Short problem 1 »
In the thread on reusing plastisol transfer paper, which transfer paper product does the original poster say they are using?
Short problem 2 »
From the thread on reusing plastisol transfer paper, output the part that opens with the words containing "It is out there" and closes with "where to go.".

Supplied passage »
---------------

# Transfer Paper Re-Usable?



## 2020 PrintWorks (Apr 22, 2011)

I was wondering if anyone knows if plastisol transfer paper is reusable? 

This is what I'm using MultiStrip CP 1800 Transfer Paper

I searched the forum but couldn't find any answers.


----------



## GeorgiaGirl7 (Nov 11, 2012)

Try it & let us know

Sent from my SPH-D700 using T-Shirt Forums


----------



## 2020 PrintWorks (Apr 22, 2011)

Will do  The paper we used to used at work was two sided and they would send it back to me so I could print the other side, but I couldn't always tell which was used side. That makes me think that it will work. I'm going to give it a shot tomorrow.


----------



## 2020 PrintWorks (Apr 22, 2011)

Definitely works. i guess the release agent stays on the paper even after use.


----------



## jamerican352005 (Nov 1, 2008)

It is out there actually. When my father owned the company he bought some that we would use for local jobs. I can't remember where he purchased the paper. Contact someone at Valley Litho they might be able to help. This was about 12 years ago and for some reason their company comes to mind. We stopped using it because you could only use it several times and since we buy paper by the bulk it was cheaper to use the paper we already had in house than to spend the high costs for the reusable paper. Contact Valley Litho they can probably help you or tell you where to go.


----------



## 2020 PrintWorks (Apr 22, 2011)

Thanks Bre. I'm not so sure about my paper being reusble now. The first attempt was successful but then I did a customers shirt and part of the design didn't release. I don't think it's worth the risk really.


----------

---------------

Supplied information »

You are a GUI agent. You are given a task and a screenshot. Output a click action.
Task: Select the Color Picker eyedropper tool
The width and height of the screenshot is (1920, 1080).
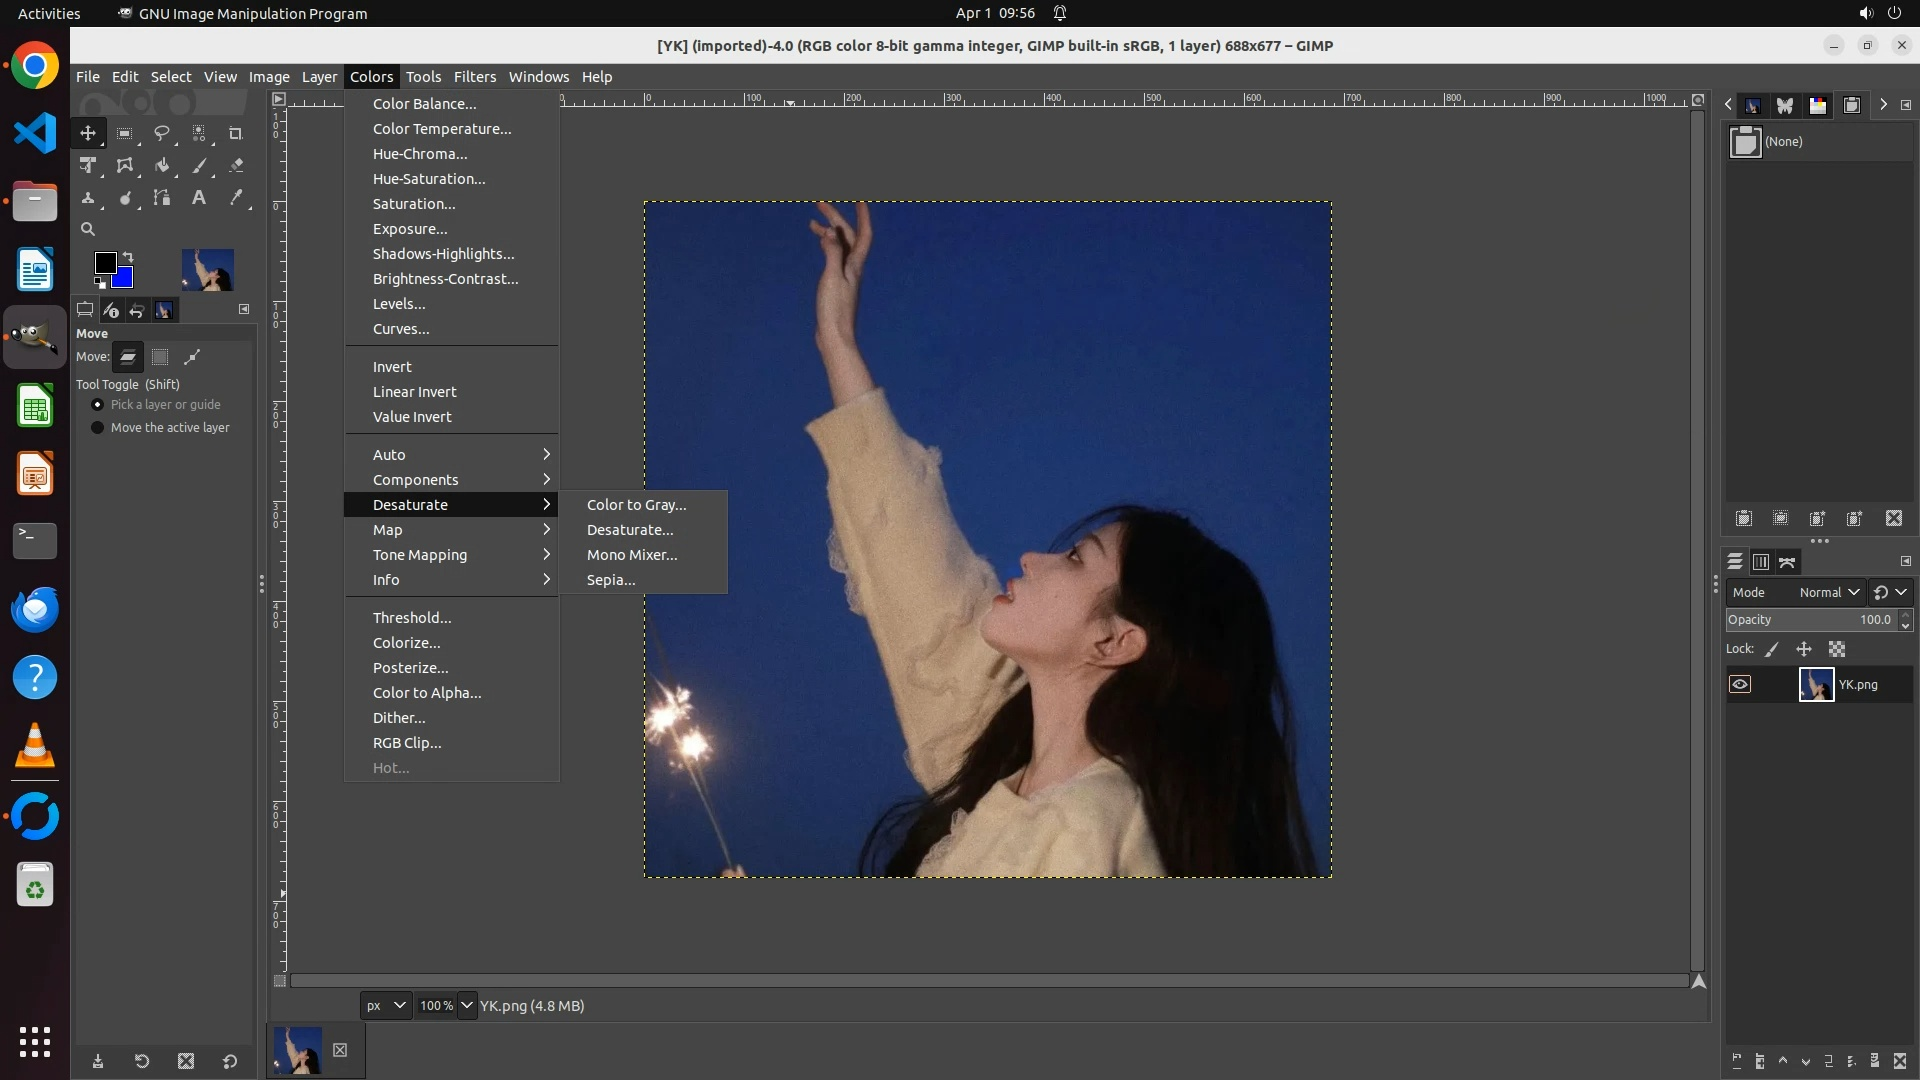pos(236,198)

---------------

Finished answer 1 »
MultiStrip CP 1800 Transfer Paper.

Finished answer 2 »
It is out there actually. When my father owned the company he bought some that we would use for local jobs. I can't remember where he purchased the paper. Contact someone at Valley Litho they might be able to help. This was about 12 years ago and for some reason their company comes to mind. We stopped using it because you could only use it several times and since we buy paper by the bulk it was cheaper to use the paper we already had in house than to spend the high costs for the reusable paper. Contact Valley Litho they can probably help you or tell you where to go.